-- TEXT PROVIDED --
Sámi Wav2vec2-Base ASR

GetmanY1/wav2vec2-base-sami-cont-pt-22k fine-tuned on 20 hours of 16kHz sampled speech audio from the Sámi Parliament sessions.

When using the model make sure that your speech input is also sampled at 16Khz.

Model description

The Sámi Wav2Vec2 Base has the same architecture and uses the same training objective as the English one described in Paper.

GetmanY1/wav2vec2-base-sami-cont-pt-22k is a large-scale, 95-million parameter monolingual model pre-trained on 22.4k hours of unlabeled Sámi speech from KAVI radio and television archive materials. You can read more about the pre-trained model from this paper.

The model was evaluated on 1 hour of out-of-domain read-aloud and spontaneous speech of varying audio quality.

Intended uses

You can use this model for Sámi ASR (speech-to-text).

How to use

To transcribe audio files the model can be used as a standalone acoustic model as follows:

from transformers import Wav2Vec2Processor, Wav2Vec2ForCTC
from datasets import load_dataset
import torch

# load model and processor
processor = Wav2Vec2Processor.from_pretrained("GetmanY1/wav2vec2-base-sami-cont-pt-22k-finetuned")
model = Wav2Vec2ForCTC.from_pretrained("GetmanY1/wav2vec2-base-sami-cont-pt-22k-finetuned")

# tokenize
input_values = processor(ds[0]["audio"]["array"], return_tensors="pt", padding="longest").input_values  # Batch size 1

# retrieve logits
logits = model(input_values).logits

# take argmax and decode
predicted_ids = torch.argmax(logits, dim=-1)

-- DATA SHOWN --
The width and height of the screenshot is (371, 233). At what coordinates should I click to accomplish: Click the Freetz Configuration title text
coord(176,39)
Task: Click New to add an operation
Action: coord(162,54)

-- GOAL 1 --
In the Sámi ASR model card, rewrite the passage that opens with "The Sámi Wav2Vec2" and closes with "Sámi ASR (speech-to-text).", swapping "unlabeled" for "untranscribed".
-- GOAL 2 --
Continue the Sámi ASR model card from the point where it stops.
None of the data above is needed.

-- EXERCISE OUTPUT 1 --
The Sámi Wav2Vec2 Base has the same architecture and uses the same training objective as the English one described in Paper.

GetmanY1/wav2vec2-base-sami-cont-pt-22k is a large-scale, 95-million parameter monolingual model pre-trained on 22.4k hours of untranscribed Sámi speech from KAVI radio and television archive materials. You can read more about the pre-trained model from this paper.

The model was evaluated on 1 hour of out-of-domain read-aloud and spontaneous speech of varying audio quality.

Intended uses

You can use this model for Sámi ASR (speech-to-text).

-- EXERCISE OUTPUT 2 --
transcription = processor.batch_decode(predicted_ids)

Prefix Beam Search

In our experiments (see paper), we observed a slight improvement in terms of Character Error Rate (CER) when using prefix beam search compared to greedy decoding, primarily due to a reduction in deletions. Below is our adapted version of corticph/prefix-beam-search for use with wav2vec 2.0 in HuggingFace Transformers. Note that an external language model (LM) is not required, as the function defaults to a uniform probability when none is provided.

import re
import numpy as np

def prefix_beam_search(ctc, lm=None, k=25, alpha=0.30, beta=5, prune=0.001):
    """
    Performs prefix beam search on the output of a CTC network.

    Args:
        ctc (np.ndarray): The CTC output. Should be a 2D array (timesteps x alphabet_size)
        lm (func): Language model function. Should take as input a string and output a probability.
        k (int): The beam width. Will keep the 'k' most likely candidates at each timestep.
        alpha (float): The language model weight. Should usually be between 0 and 1.
        beta (float): The language model compensation term. The higher the 'alpha', the higher the 'beta'.
        prune (float): Only extend prefixes with chars with an emission probability higher than 'prune'.

    Returns:
        string: The decoded CTC output.
    """

    lm = (lambda l: 1) if lm is None else lm # if no LM is provided, just set to function returning 1
    W = lambda l: re.findall(r'\w+[\s|>]', l)
    alphabet = list({k: v for k, v in sorted(processor.tokenizer.vocab.items(), key=lambda item: item[1])})
    alphabet = list(map(lambda x: x.replace(processor.tokenizer.special_tokens_map['eos_token'], '>') \
                        .replace(processor.tokenizer.special_tokens_map['pad_token'], '%') \
                        .replace('|', ' '), alphabet))


    F = ctc.shape[1]
    ctc = np.vstack((np.zeros(F), ctc)) # just add an imaginative zero'th step (will make indexing more intuitive)
    T = ctc.shape[0]

    # STEP 1: Initiliazation
    O = ''
    Pb, Pnb = defaultdict(Counter), defaultdict(Counter)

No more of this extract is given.